§ EXERCISE DESCRIPTION:
A word-for-word copy of the lines below, starting at the line with "Open the orange Learn more link" and ending at the last one, is what you should give. Omit every picture.

§ RAW DATA:
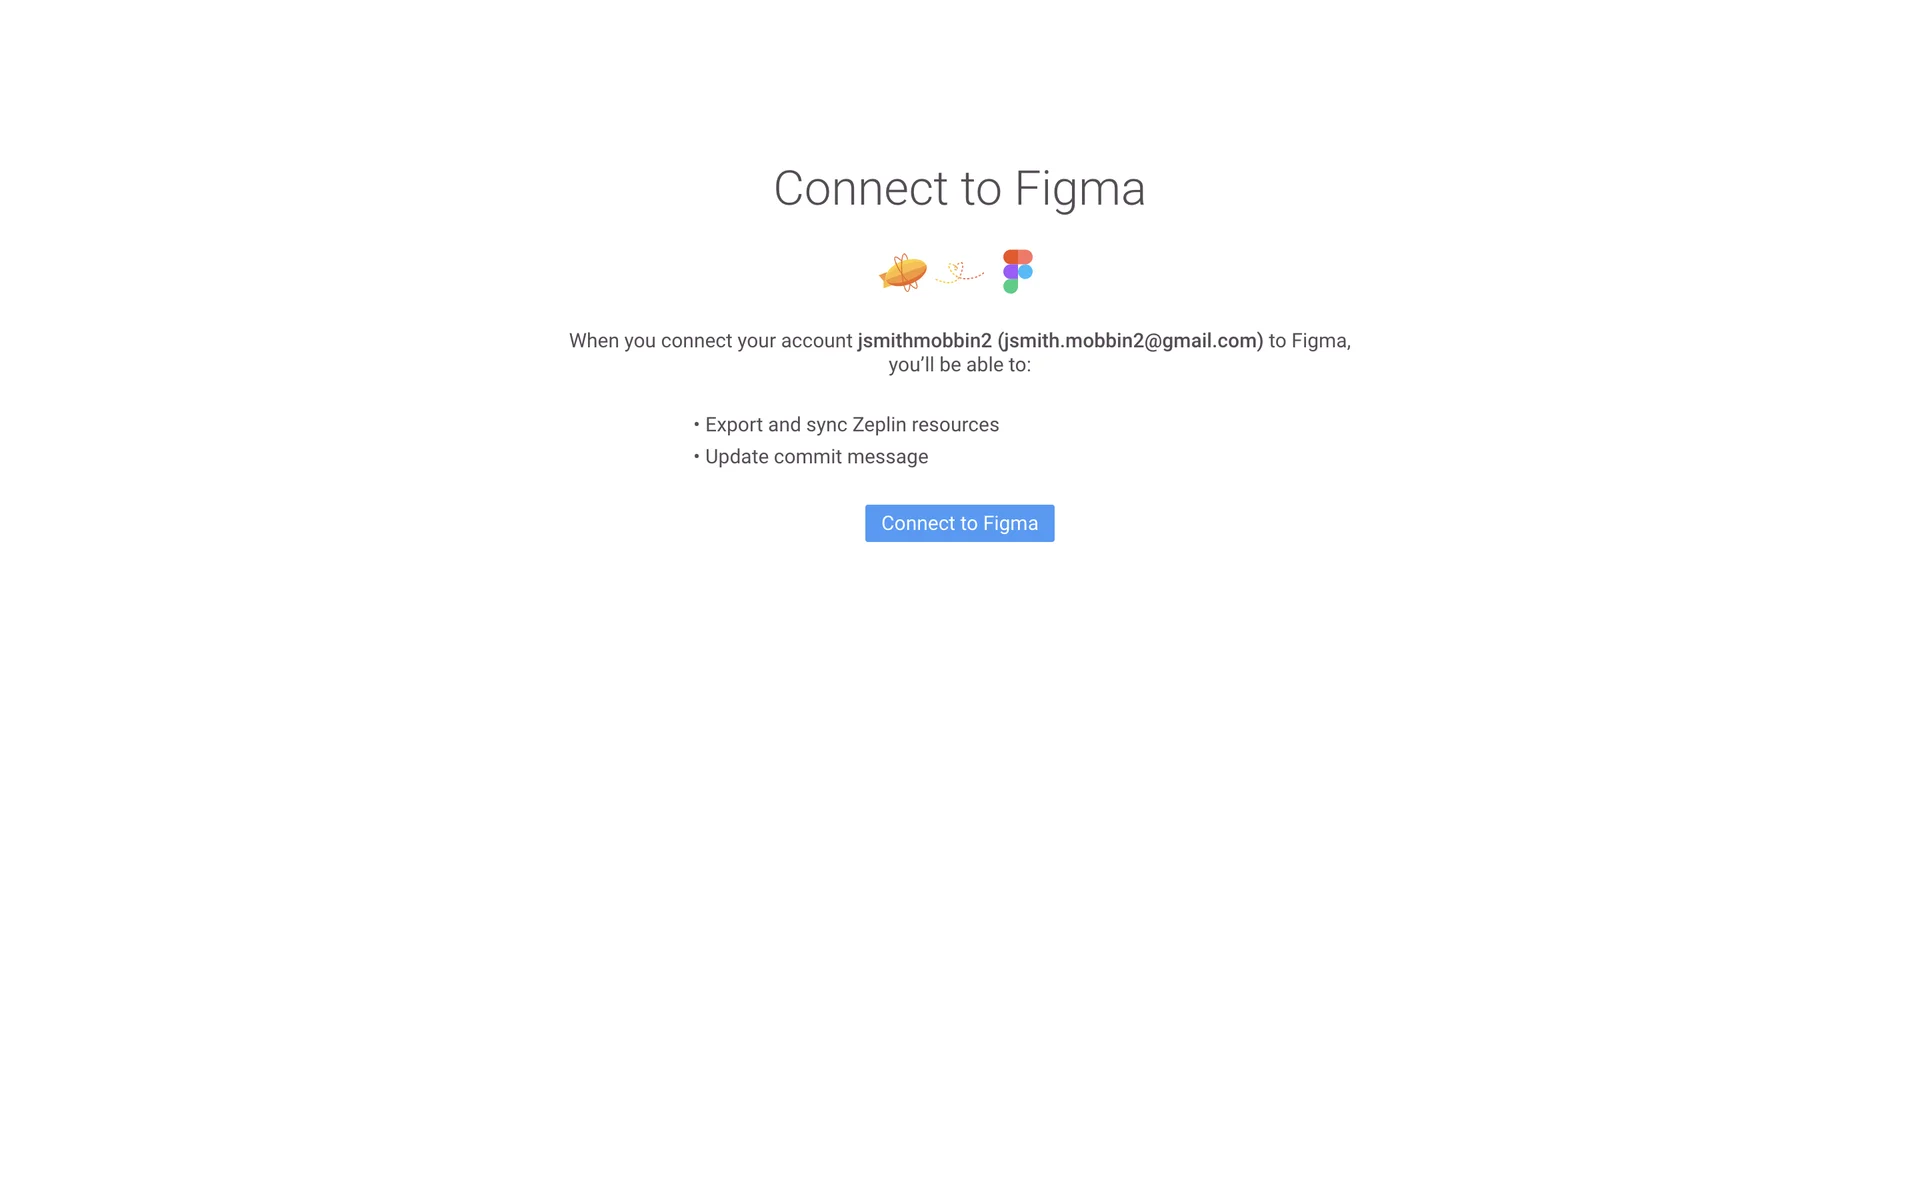Click the dotted flight path graphic
The image size is (1920, 1200).
coord(960,272)
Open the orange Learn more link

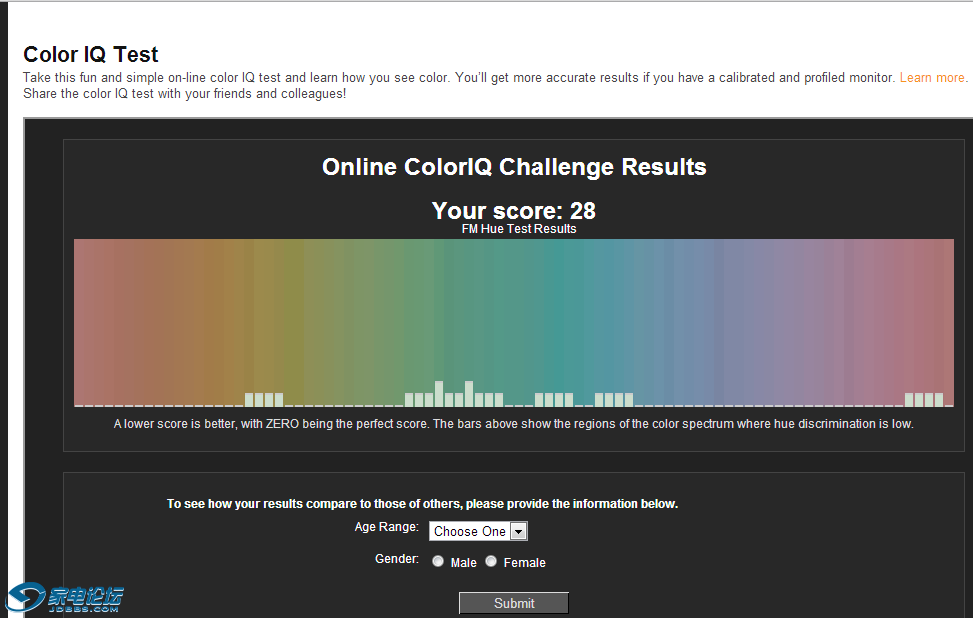click(x=932, y=78)
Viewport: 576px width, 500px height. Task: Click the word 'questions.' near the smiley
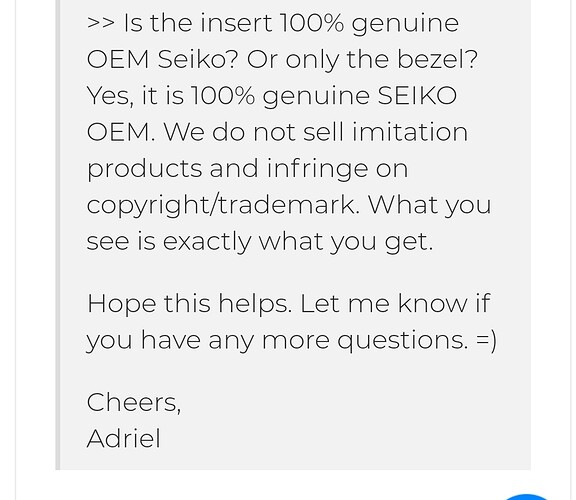[403, 341]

§ EXERCISE ANSWER:
Open the orange Learn more link

click(x=932, y=78)
Viewport: 576px width, 500px height. Task: Click the word 'questions.' near the smiley
[403, 341]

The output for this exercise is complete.